Beras Langka di Pasar, Pemerintah Harus Jujur Soal Stok Beras
Pembatasan pembelian beras di pasar ritel terjadi kembali di beberapa kota, seperti Bogor dan Yogyakarta. Konsumen hanya diperbolehkan beli beras kemasan 5 Kg sebanyak dua pak. Bukan kali ini saja beras jenis premium hilang dari peredaran pasar, di Oktober 2023 juga mengalami hal yang sama. Kelangkaan dan harga beras yang kini semakin naik di tengah derasnya pembagian bansos sudah bukan cerita kosong lagi, tetapi sudah terjadi.
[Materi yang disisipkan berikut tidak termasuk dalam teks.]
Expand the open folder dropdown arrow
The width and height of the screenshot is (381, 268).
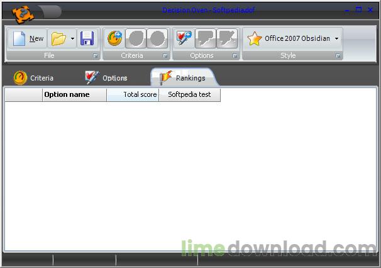(72, 39)
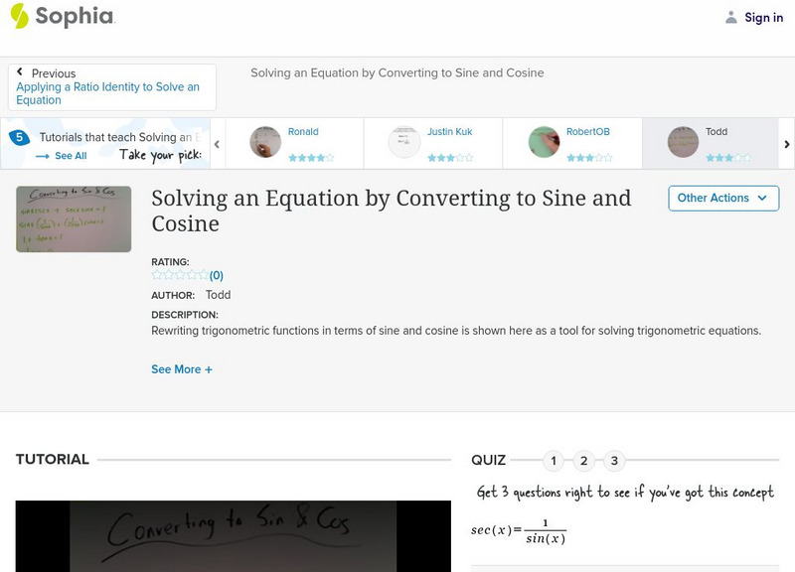
Task: Click the arrow icon next to See All
Action: 41,155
Defisit beras di awal 2024 sekitar 2,8 juta ton, sementara panen raya nanti baru akan jatuh di Mei, meskipun Maret ada panen tetapi tidak serentak karena tanam padi mundur. Dengan curah hujan yang tinggi dan banjir di Jawa Tengah dan sebagian Jawa Timur, maka diperkirakan sebagian lahan akan gagal panen. Kita tidak bisa memastikan berapa hasil panen nanti antara Maret sampai Mei, tapi yang jelas tetap di bawah normal.
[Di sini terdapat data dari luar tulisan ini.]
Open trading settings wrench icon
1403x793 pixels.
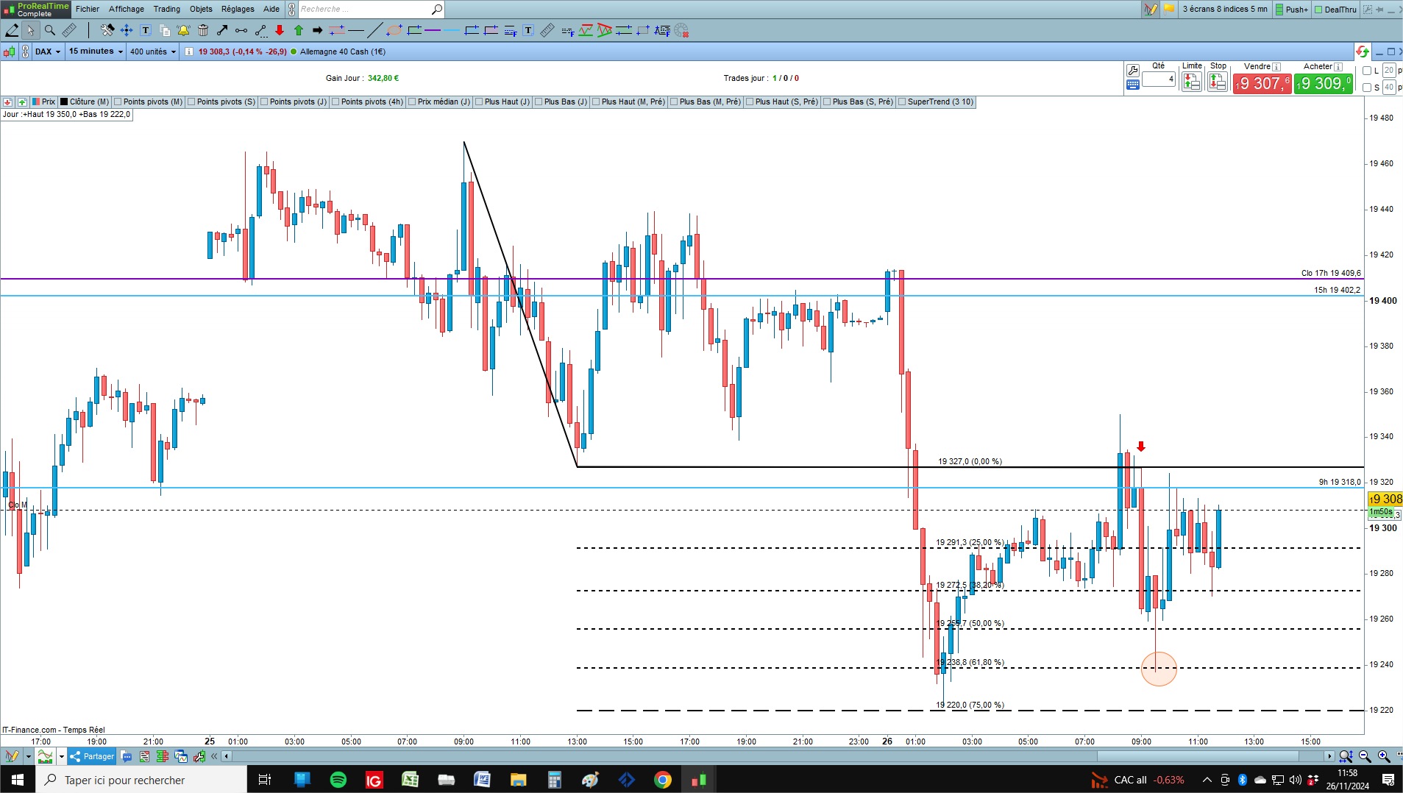[1133, 71]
Sementara, harapan untuk impor beras yang 2 juta ton masih belum ada kepastian. Bahkan menurut Bapanas sendiri, jumlah beras impor yang 600 ribu ton baru tiba Maret. Jika menghitung ketersediaan stok, proyeksi hasil panen kuartal pertama, dan permintaan pasar menjelang puasa dan Idul Fitri, maka sudah jelas pemerintah akan kedodoran dalam memenuhi persediaan beras, dan sulit untuk membendung kenaikan harga beras yang sudah naik cukup tinggi sebelumnya. Kalau di fase awal, gejala krisis beras ditunjukkan dengan kenaikan harga yang kontstan setiap bulan, tapi sekarang ini tidak lagi soal harga, tetapi kelangkaan beras di berbagai kota.
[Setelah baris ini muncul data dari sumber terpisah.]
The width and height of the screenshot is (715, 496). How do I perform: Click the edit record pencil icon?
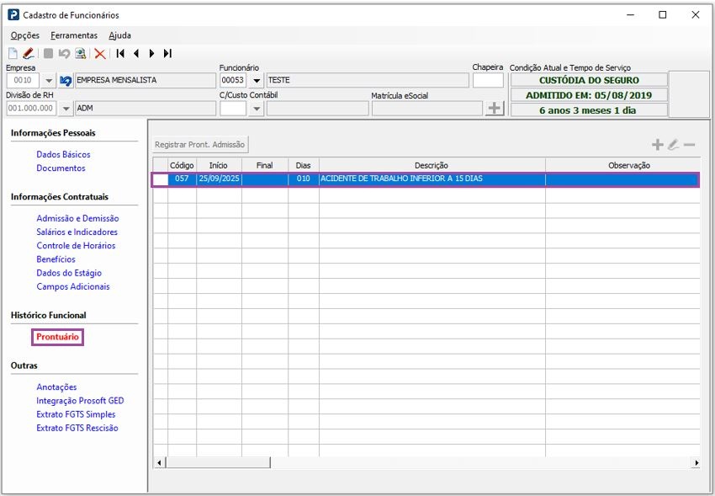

Seharusnya pemerintah jangan lagi terus berkelit demi pencitraan seolah-olah keadaan beras nasional baik-baik saja. Situasi yang dihadapi sekarang cukup serius jika penangannya tidak hati-hati. Kesalahan terbesar pemerintah adalah, di tengah krisis beras yang sudah berlangsung sejak awal 2023, beras masih dijadikan komoditi politik untuk kepentingan kelompok tertentu melalui pembagian bansos secara serampangan. Harusnya beras impor yang masuk di 2023, jika itu benar ada, digunakan untuk supply ke pasar-pasar sehingga bisa menahan laju kenaikan harga beras.
Sampai hari ini, publik juga masih belum dapat informasi yang jelas berapa stok beras di Bulog sekarang ini? Kalau selalu dikatakan cukup, kenapa harga tidak kunjung turun, justru malah naik, bahkan terjadi kelangkaan. Dengan masuknya beras impor 3 juta ton di 2023, semestinya bisa menstabilkan harga, tapi kemana larinya beras-beras tersebut. Jika dikatakan untuk bansos, berapa jumlah kebutuhan beras bansos? Kalau dihitung jumlah keluarga penerima manfaat (KPM) menurut data 22 juta, dan pemberian beras 10 Kg per keluarga, artinya baru 220 ribu ton beras impor yang dikeluarkan, selebihnya kemana?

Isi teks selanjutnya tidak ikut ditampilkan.